Demons, movies, and Uncle Rich
Last month, The New Yorker ran a profile of Guillermo del Toro, director of “Pan’s Labyrinth” and the “Hellboy” films. I read that piece, and recently got a distressed email from my friend Rich Roesberg back in New Jersey that he’d meant to pick up that issue of The New Yorker but now had missed it. I promised to send it to him — but then figured it was probably available online for free. And, indeed, here it is.
I was going to recommend to Rich that he get a subscription to The New Yorker, because it’s a great magazine and it doesn’t cost that much. But hey, free costs even less. Which, again, illuminates the reason that newspapers and periodicals are dying — their economic model — and why the United States Postal Service that formerly delivered so much mail of this sort, plus first class, is so deeply in the red. (And, some speculate, will go bankrupt.)
March 21st, 2011 at 3:00 pm
Indeed, The New Yorker is that amazing contribution to reading that actually seems to know it’s audience has more than half a brain.
To confirm this, read this article from January 24th of this year discussing THE FACILITY where I am currently applying for employment as a REGISTERED NURSE, soon to be a Baccalaureate Nurse.
This model of care, discussed in the New Yorker may be the hope of health care reform.
I am back in the US, after an amazing journey to South Africa. With enough data and thoughts to keep writing well past midnight…and straight on ’til morning.

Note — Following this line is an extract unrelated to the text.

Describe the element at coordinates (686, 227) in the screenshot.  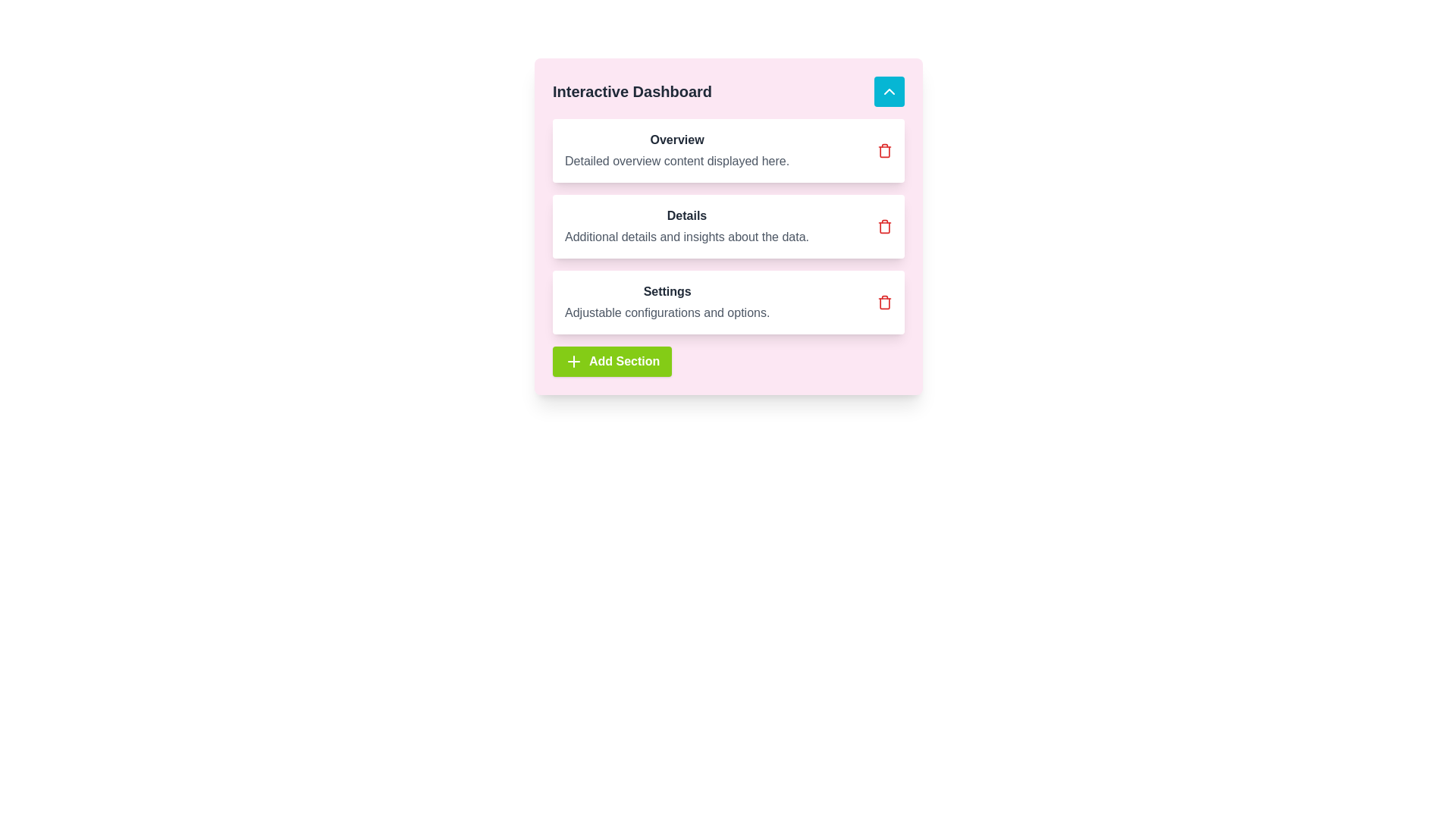
I see `the text block containing the heading 'Details' and subheading 'Additional details and insights about the data' for interactions` at that location.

March 21st, 2011 at 5:11 pm
here’s the article:
http://www.newyorker.com/reporting/2011/01/24/110124fa_fact_gawande
March 24th, 2011 at 4:20 pm
Yes, but the idea is to own the magazine so you can hold it and fetish it.
The USPO is in the red mainly because we are forced to pre-fund retirees health benefits, unlike other Federal entities. Some people have calculated that without that burden we would be in the red. The present administration is trying to correct the situation. The media seem to ignore the story. And there has been more than enough mail to keep us working and doing OT.